Меня охватила тревога. Каждое место, упомянутое в газетах, было мне знакомо как база Палмаха. Хотя я знал неуемную фантазию арабских газетчиков, сомнения разъедали мне душу и лишали меня покоя, так как одни и те же названия повторялись изо дня в день. Я покинул Бейрут и приехал в Тель-Авив. Но мне не удалось найти ни одного из моих командиров. Я отправился в кафе «Атара» и «Косит» в надежде, что как обычно встречу там кого-нибудь, однако состав их посетителей совершенно изменился. Позднее мне рассказали, что оба кафе были в числе тех, куда Хагана запретила заходить своим членам из соображений предосторожности. На следующий день я решил пойти в кафе «Маор», находившееся тогда на улице Алленби вблизи исполкома Гистадрута. В кафе я занял наблюдательную позицию против входа. Я разглядывал входящих и выходящих, но не заметил ни одного знакомого лица. Вдруг мое внимание привлек один из посетителей — человек с бородой, в белой рубашке с длинными рукавами и в полотняных брюках. Он бросал в мою сторону испытующие взгляды. Я решил поторопиться убраться, однако маленькие улыбающиеся глазки этого человека казались мне очень знакомыми и все же я не узнавал его. Вдруг в моем мозгу вспыхнуло: да ведь это начальник генерального штаба Хаганы Ицхак Садэ! Я не двинулся с места. Чуть позже в кафе появился молодой человек со светлыми коротко постриженными волосами, в очках, при галстуке и со шляпой в руках. Типичный городской юноша, ничем не напоминающий киббуцника, которого я так хорошо знал — Игала Аллона, командира Палмаха. Мы скрыли нашу радость, и встреча проходила почти в атмосфере равнодушия. Я понял, что штаб Палмаха был переведен из киббуца Мизра в Изреельской долине в коммерческий центр Тель-Авива.

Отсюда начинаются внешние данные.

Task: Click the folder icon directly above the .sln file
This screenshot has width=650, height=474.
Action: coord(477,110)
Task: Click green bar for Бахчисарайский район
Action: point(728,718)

Несколько дней я посвятил тому, чтобы проинформировать различные организации о своей работе в Сирии и Ливане. Сообщил о проблемах нелегальной репатриации, прибывающей сухопутными путями, о деятельности молодежи, о еврейской общине и о том, что было сделано мною. Я подчеркнул, что необходимо срочно направить туда посланцев, которые будут заниматься всеми этими проблемами, чтобы не утратить достигнутого и продолжить дело. Многочисленные нелегальные репатрианты двигались из Ирана, Ирака, Турции к нашим базам в Бейруте и Дамаске. Там ими занималась местная молодежь, но она не была уполномочена принимать решения.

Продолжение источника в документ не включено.